You were in the middle of something, but trying to remember what it was brings on the quiet but overwhelming sensation of *『404 NOT FOUND』*.  Your arms think about having a nice *『TEA PARTY』*, and also that they should touch your face.  To your terror (and especially theirs), you find that you have neither.  Nor legs, or a body, or the weird stuffing that goes inside of those things.  The top of your screen view disintegrates into haphazard bars and lines.  You feel yourself unraveling, your senses growing faintDON'TGOINTOTHELIGHT as colors seem to swallow you whole.  The feeling is like being

_d ow n l o a d e d_. ​
Everything goes black.  Everything but thin, glowing green lines that make the wireframe of the interior of some kind of *『LOBBY』*.  Oh, right~ And you!  You're rather like an Alka-Seltzer tablet here in that the tingly feeling turns out to be a cloud of pixels trailing above you as if you'd been dropped into a glass of water.  As they boil off of you, they likewise build you point-by-point and fade out.  There are other similar wisps here and there. 

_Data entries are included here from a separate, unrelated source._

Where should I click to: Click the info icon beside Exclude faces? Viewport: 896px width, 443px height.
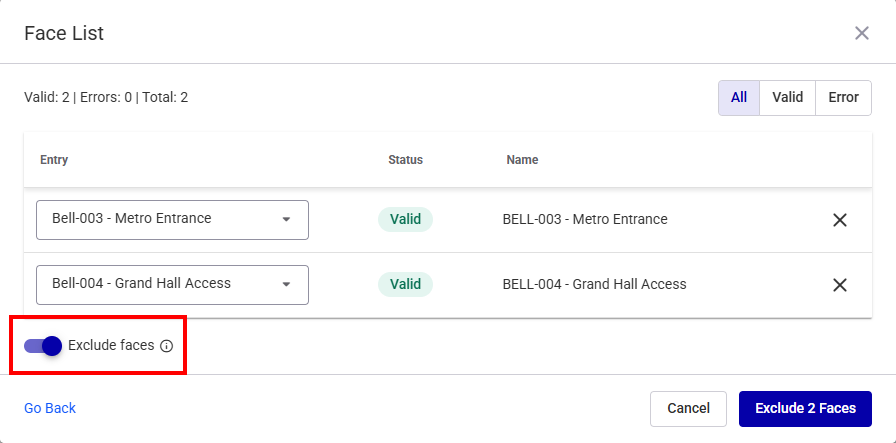point(166,346)
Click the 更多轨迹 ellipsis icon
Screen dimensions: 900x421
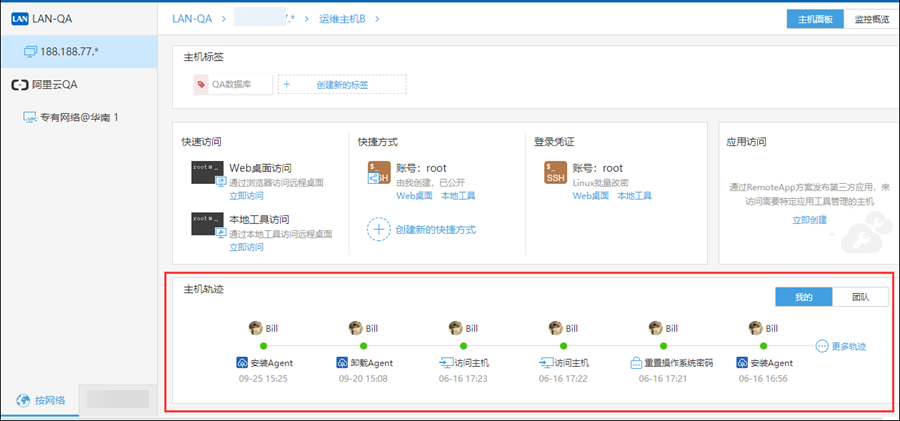pos(822,346)
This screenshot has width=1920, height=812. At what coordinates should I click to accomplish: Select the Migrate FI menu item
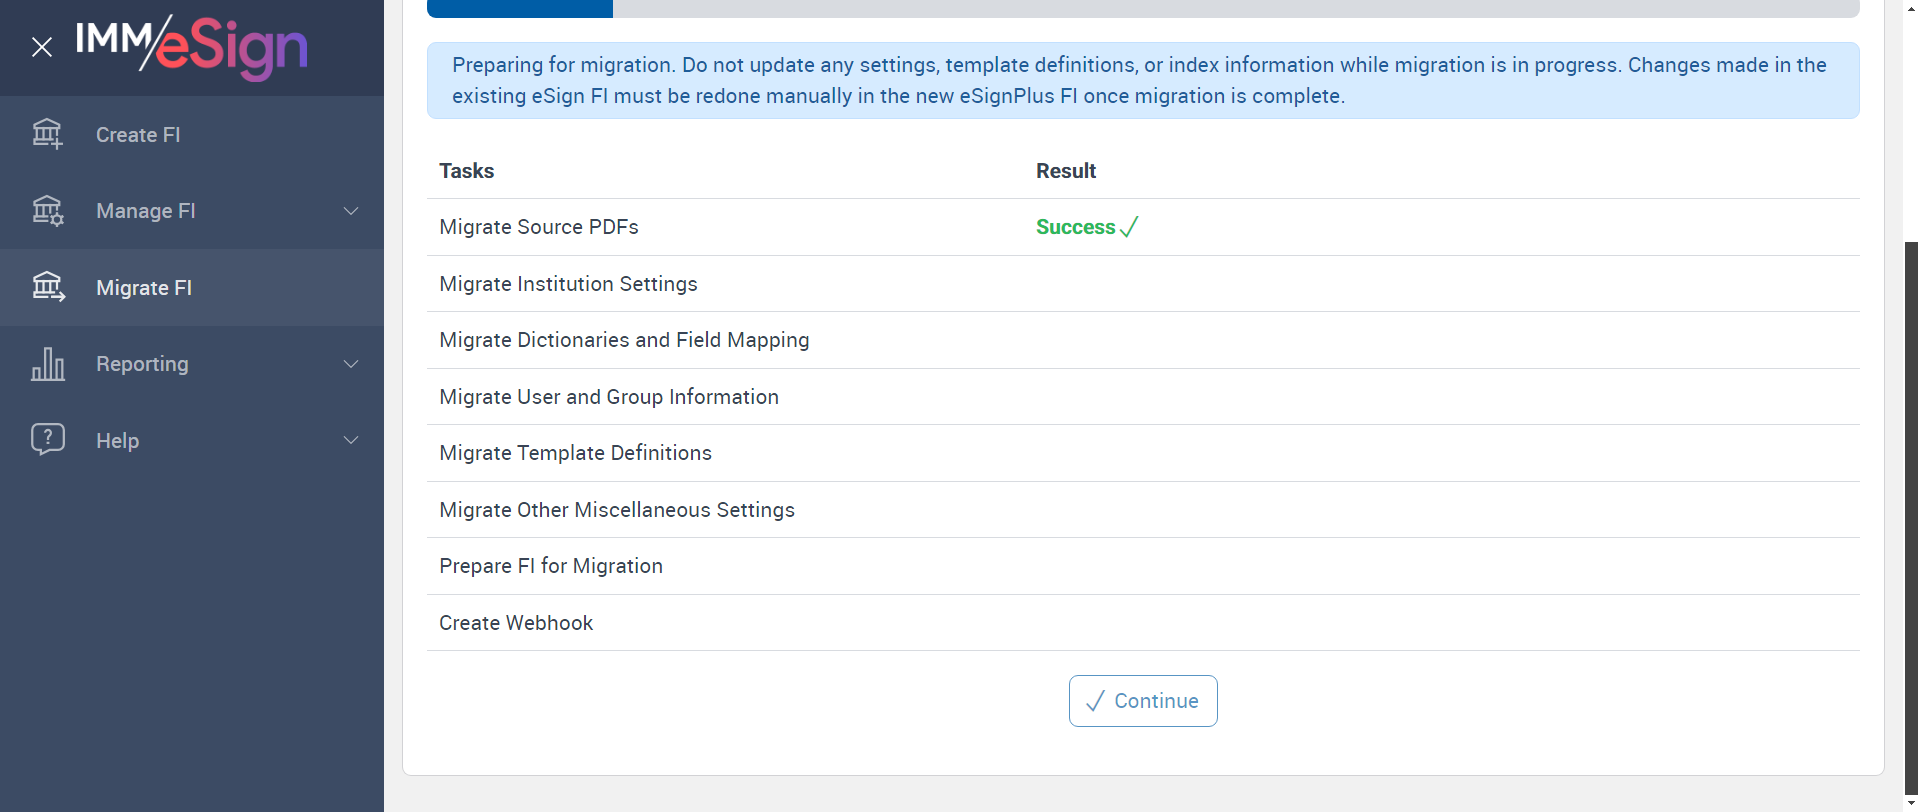pos(144,288)

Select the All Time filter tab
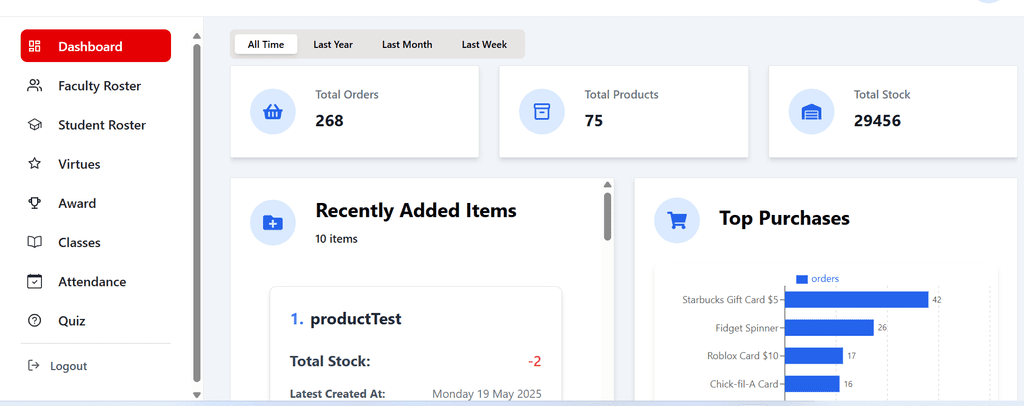pyautogui.click(x=266, y=44)
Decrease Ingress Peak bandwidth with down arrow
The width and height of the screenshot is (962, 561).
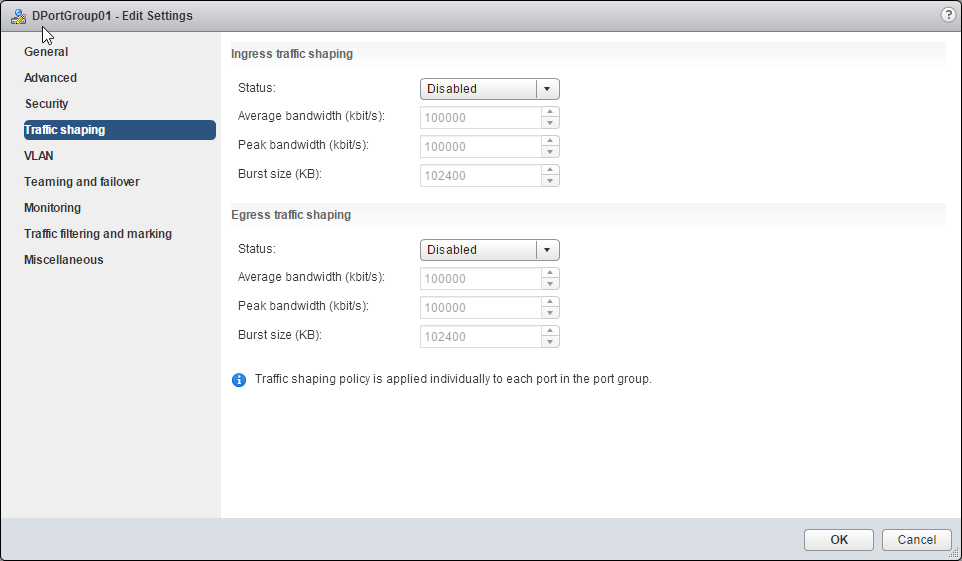tap(549, 152)
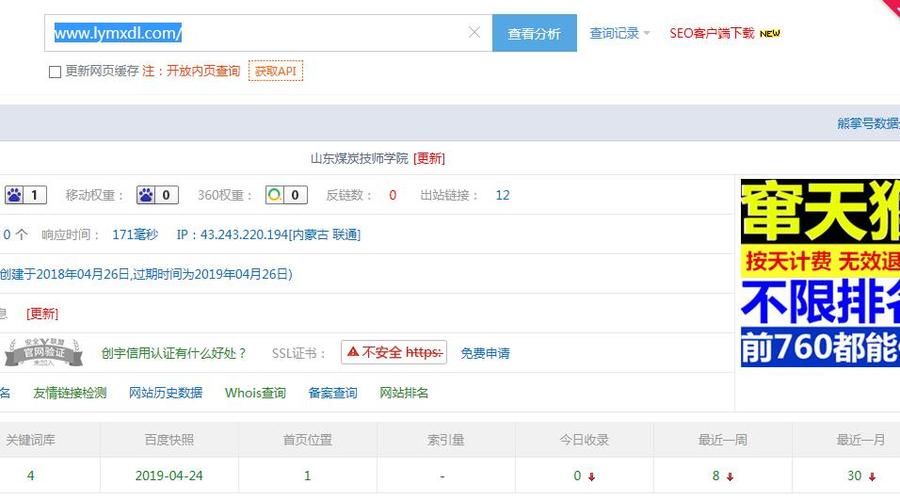This screenshot has height=500, width=900.
Task: Open the SEO客户端下载 link
Action: coord(712,33)
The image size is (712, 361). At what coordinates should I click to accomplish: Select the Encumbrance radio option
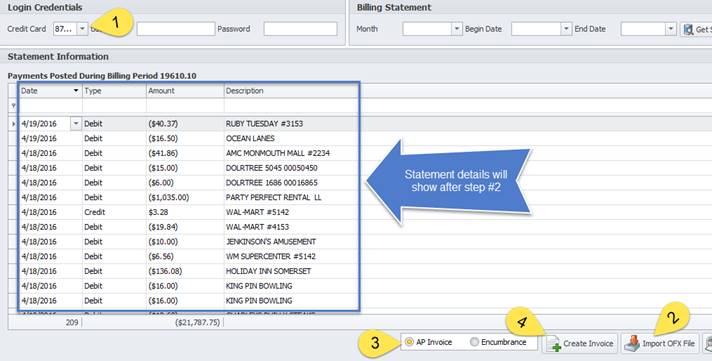(474, 342)
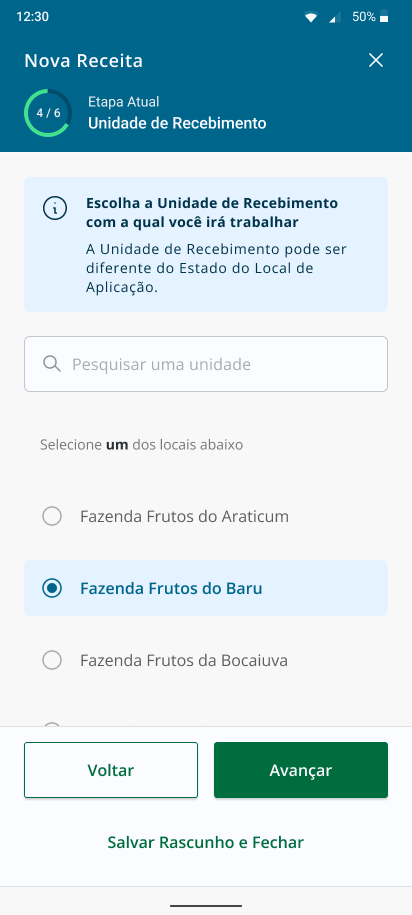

There are signs, luminescent and floating, some crooked and all resembling browser windows that have locked up.  The infinite blackness looks cracked like glass, some unfamiliar stretch of stars and galaxies peeking through the parts where shards fell away.  There are many corridors, but they lead only into one another and eventually into a hallway that is as narrow as a sewing pin but can fit any size of creature through it with surprising ease.  A small wooden door (which looks massive until you get close and is absolutely covered in neon rainbows of scrawl of the word "late") stands ajar.  The door mat looks to be a Welcome! screen from a hopelessly outdated computer.  Beyond this door, even the wireframe looks to be plagued by static.  The air is translucent and red, a heavily scrambled urgent message partly smashed is at the 'center' of this area:

*DEVICE MEMORY DAMAGED!  THE DATA PARTITION 
HAS BEEN CORRUPTED!*​
Below and behind it, the soft voice of a male tenor croaks.

"... *kssssht* -o lon*shzzzzt*ely..."

"always... *zzzzt*"

Suddenly, a pair of *『EYES』* are upon you!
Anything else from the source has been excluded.